Basis pursuit by inconsistent alternating projections
math.OC
/ Abstract
Basis pursuit is the problem of finding a vector with smallest $\ell_1$-norm among the solutions of a given linear system of equations. It is a well-known convex relaxation of the sparse affine feasibility problem, where sparse solutions to underdetermined systems are sought. Since basis pursuit admits a linear programming reformulation, standard LP solvers are directly applicable. We instead address the basis pursuit directly in its $\ell_1$-minimization form, without LP reformulation, via a scheme that uses alternating projections in its subproblems.

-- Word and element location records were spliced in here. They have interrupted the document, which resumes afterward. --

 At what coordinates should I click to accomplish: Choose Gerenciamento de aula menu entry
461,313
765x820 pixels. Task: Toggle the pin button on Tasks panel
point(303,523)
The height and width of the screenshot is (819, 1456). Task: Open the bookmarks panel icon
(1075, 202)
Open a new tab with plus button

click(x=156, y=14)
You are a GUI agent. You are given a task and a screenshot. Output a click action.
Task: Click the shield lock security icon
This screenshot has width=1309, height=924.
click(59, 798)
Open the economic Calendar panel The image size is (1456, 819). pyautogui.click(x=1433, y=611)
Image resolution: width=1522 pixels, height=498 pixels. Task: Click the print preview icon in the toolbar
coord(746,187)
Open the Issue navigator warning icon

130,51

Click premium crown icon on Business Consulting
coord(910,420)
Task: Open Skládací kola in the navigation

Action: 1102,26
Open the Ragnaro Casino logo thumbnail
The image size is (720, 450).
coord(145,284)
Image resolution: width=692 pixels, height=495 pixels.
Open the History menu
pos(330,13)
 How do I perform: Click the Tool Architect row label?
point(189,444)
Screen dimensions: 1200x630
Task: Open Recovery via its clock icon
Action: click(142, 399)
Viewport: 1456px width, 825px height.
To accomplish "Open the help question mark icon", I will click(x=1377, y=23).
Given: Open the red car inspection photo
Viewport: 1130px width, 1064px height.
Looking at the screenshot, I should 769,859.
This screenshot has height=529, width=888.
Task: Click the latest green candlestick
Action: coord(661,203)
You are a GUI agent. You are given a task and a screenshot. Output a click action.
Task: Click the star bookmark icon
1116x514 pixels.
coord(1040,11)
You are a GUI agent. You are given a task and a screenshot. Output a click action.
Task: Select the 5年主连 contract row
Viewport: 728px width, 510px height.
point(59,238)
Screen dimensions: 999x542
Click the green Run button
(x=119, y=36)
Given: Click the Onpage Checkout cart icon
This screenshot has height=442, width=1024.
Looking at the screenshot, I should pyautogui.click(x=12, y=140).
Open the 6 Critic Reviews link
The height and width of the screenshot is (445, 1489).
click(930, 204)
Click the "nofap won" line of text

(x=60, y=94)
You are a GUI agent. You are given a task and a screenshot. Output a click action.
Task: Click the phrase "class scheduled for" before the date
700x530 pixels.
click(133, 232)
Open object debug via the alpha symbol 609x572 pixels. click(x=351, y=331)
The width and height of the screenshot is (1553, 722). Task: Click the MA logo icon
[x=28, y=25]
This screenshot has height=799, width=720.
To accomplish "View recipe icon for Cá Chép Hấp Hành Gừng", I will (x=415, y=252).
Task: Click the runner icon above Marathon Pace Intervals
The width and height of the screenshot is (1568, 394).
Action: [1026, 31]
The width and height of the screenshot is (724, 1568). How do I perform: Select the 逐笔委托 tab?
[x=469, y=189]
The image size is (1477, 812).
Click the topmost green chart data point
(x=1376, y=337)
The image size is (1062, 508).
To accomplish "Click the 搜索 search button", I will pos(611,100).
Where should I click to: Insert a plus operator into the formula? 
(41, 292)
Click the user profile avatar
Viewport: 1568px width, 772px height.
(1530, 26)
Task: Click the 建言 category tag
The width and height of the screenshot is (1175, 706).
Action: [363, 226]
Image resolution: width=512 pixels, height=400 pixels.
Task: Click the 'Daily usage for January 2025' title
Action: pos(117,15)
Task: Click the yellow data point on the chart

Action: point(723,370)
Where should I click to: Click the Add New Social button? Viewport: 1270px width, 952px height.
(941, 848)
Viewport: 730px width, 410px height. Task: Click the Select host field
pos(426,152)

These subproblems are designed to be inconsistent in the sense that they relate to two non-intersecting sets. Recently in [R. Behling, Y. Bello-Cruz and L.-R. Santos, SIAM J. Optim., 31 (2021), pp. 2863-2892], inconsistency coming from infeasibility has been shown to accelerate convergence of alternating projections. We deliberately enforce this inconsistency by constructing subproblems whose feasible sets are disjoint by design. We prove that the resulting $\ell_1$-radii converge linearly to the optimal value, and that when the solution is unique, all generated sequences converge linearly to it at a rate governed by a natural error bound between the feasible set and the optimal $\ell_1$-ball. The proposed method is numerically competitive against state-of-the-art open-source solvers on synthetic and real-world instances.